**Goal**
Reproduce verbatim the lines that begin with the line containing "You are a GUI" and end with the line containing "Image resolution: width=952", both of those lines included, and nothing else.

**Extracted data**
######

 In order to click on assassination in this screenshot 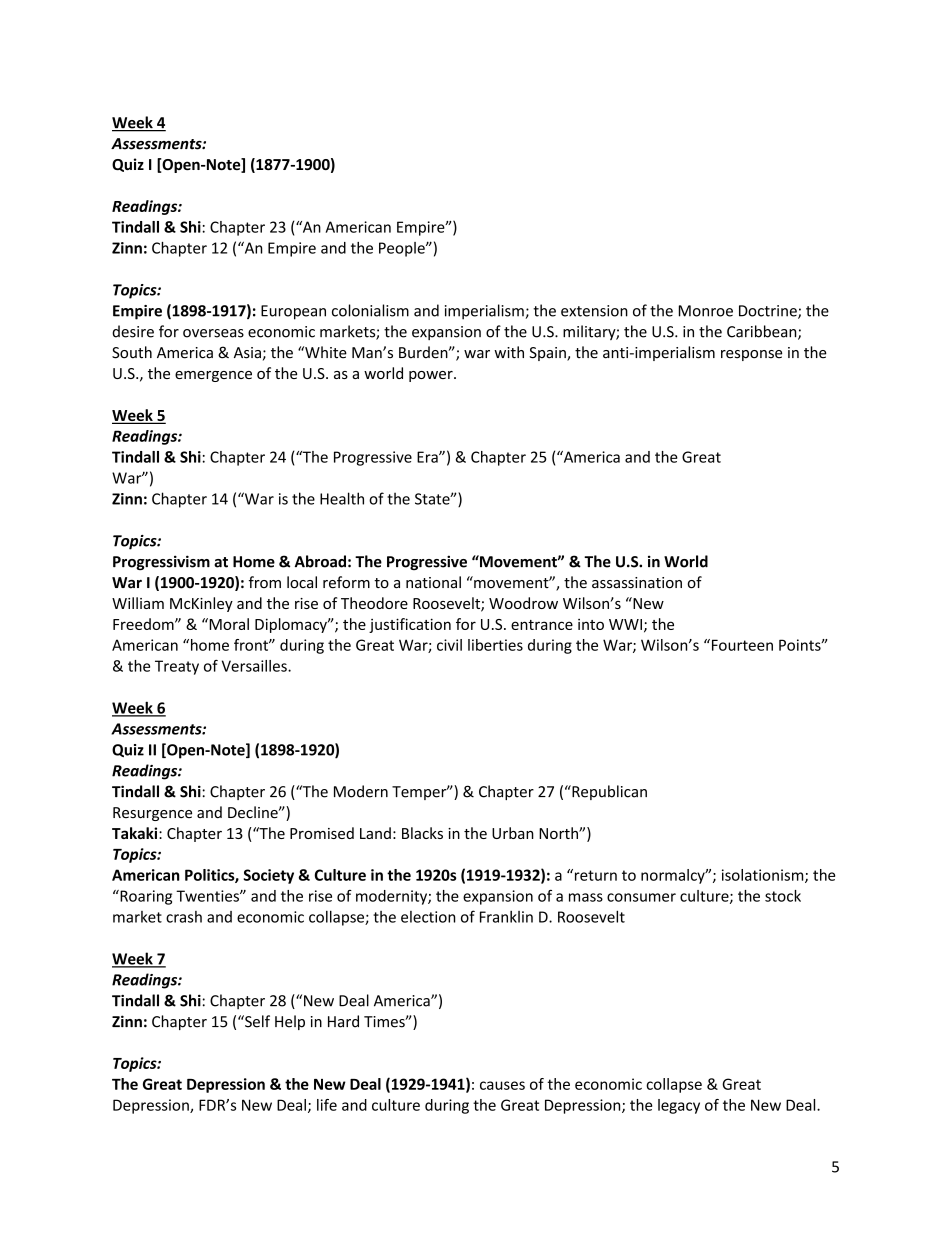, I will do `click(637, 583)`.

######

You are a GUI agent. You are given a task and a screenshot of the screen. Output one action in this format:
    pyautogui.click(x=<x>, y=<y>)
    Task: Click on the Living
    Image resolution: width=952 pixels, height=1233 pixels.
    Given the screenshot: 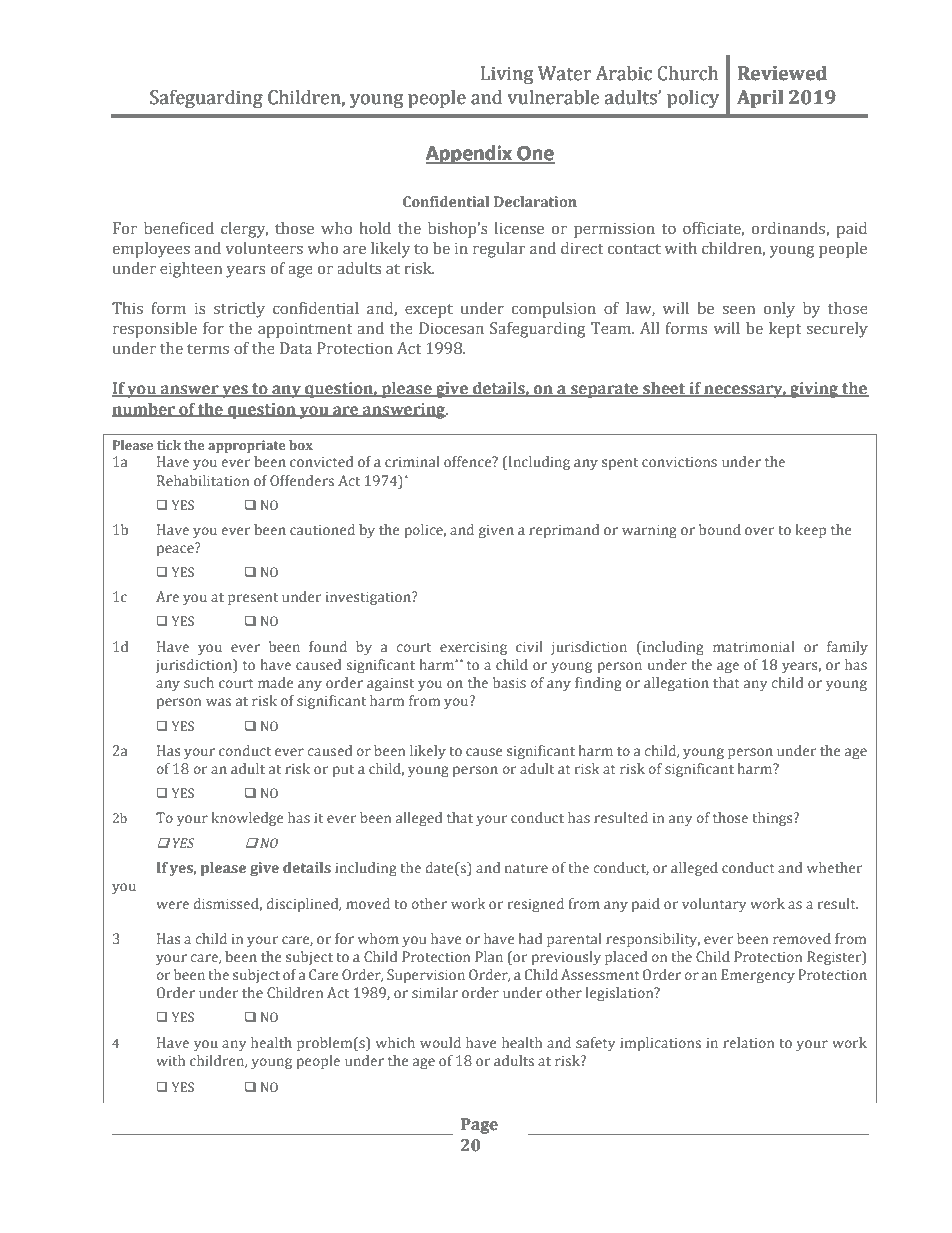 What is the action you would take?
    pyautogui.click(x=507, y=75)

######

**Expected answer**
You are a GUI agent. You are given a task and a screenshot of the screen. Output one action in this format:
    pyautogui.click(x=<x>, y=<y>)
    Task: Click on the Living
    Image resolution: width=952 pixels, height=1233 pixels.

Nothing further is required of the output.